There is only one published guideline that we could find on positioning and spinal surgery in gestational women, produced by a centre in Korea 1. They followed a case series of ten women from their institution, 6 of who had lumbar disc herniation, the others infection or tumour. All patients in the first trimester were placed in a prone position, five delivering healthy full term babies whilst one patient had a therapeutic abortion for early radiation exposure. Of the later term patients, two were put in right, and two in left lateral positions. One baby was born healthily at full term, one by elective caesarean section at 34 weeks gestation, one pre-term at 33 weeks spontaneously and one therapeutic abortion was performed, also due to radiation exposure. Their guidelines produced from this review suggest epidural anaesthesia for most procedures, but for longer operating duration general anaesthesia may be preferable. It also recommends that during the first and early second trimester a prone position for surgery is safe, but a left lateral position is preferable for the latter part of the second trimester and third trimester. They conclude that from their review and own experiences peripartum, neurosurgical procedures can be safely performed in most pregnancies.
Conclusion
In summary, there is very limited evidence to guide the optimal management of the pregnant patient who requires emergency spinal surgery. However, safe outcomes for both mother and fetus undergoing general anaesthesia for varying pathologies during the first trimester have been seen in many case series 6. These women were all supine, but there appears to be no reason to delay general anaesthesia during the first trimester. For pregnancies of 34 weeks gestation and over, a caesarean section can be performed safely prior to, or, as a combined procedure with discectomies 7.
Another very important aspect of case management involves a multi disciplinary team approach peri-operatively. A fetal ultra sound should be performed before any intervention is undertaken and fetal heart monitoring intra-operatively should be considered. Alterations in fetal heart rate can alert the anaesthetist as early as possible to aortocaval compression and cardiovascular insufficiency due to poor positioning of the mother. Close obstetric follow up is essential in any non-obstetric surgery.
From all the literature that we have looked at, there appears to be no reason to avoid the prone position for surgery. Nor is there evidence to suggest that regional or general anaesthesia offers significant benefits to either mother or foetus. There is also no particular operating table that we can recommend, but knowledge of your own equipment is vital.
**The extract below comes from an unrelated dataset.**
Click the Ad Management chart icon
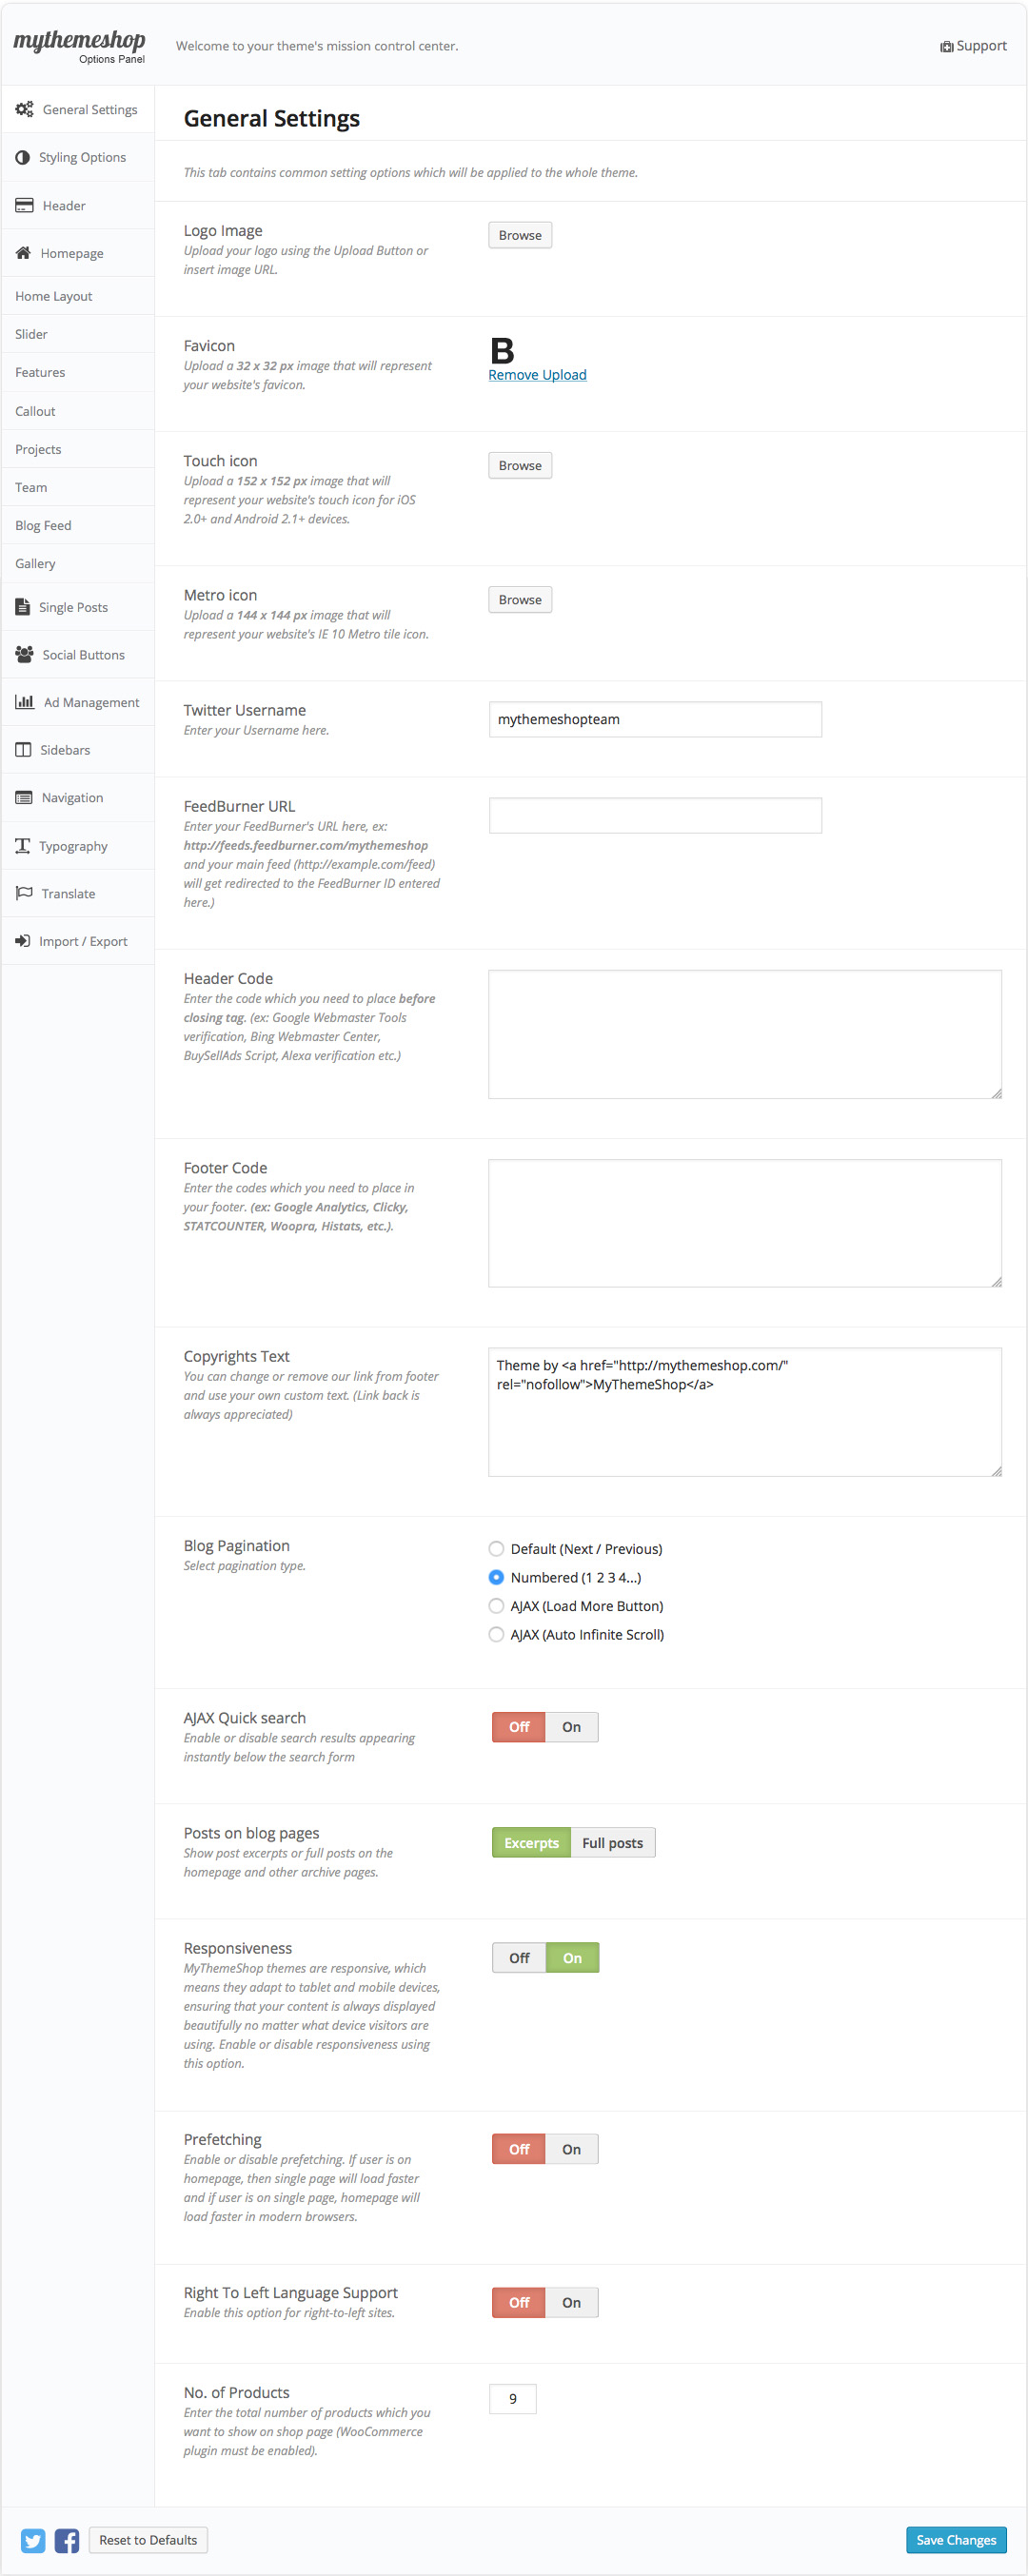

We believe that the key aspects of the management of such cases is to take meticulous care during positioning to ensure that the abdomen is free, no matter what position or operating table is chosen.
Consent
Written informed consent for publication of their clinical details and/or clinical images was obtained from the patient.
Funding Statement
The author(s) declared that no grants were involved in supporting this work.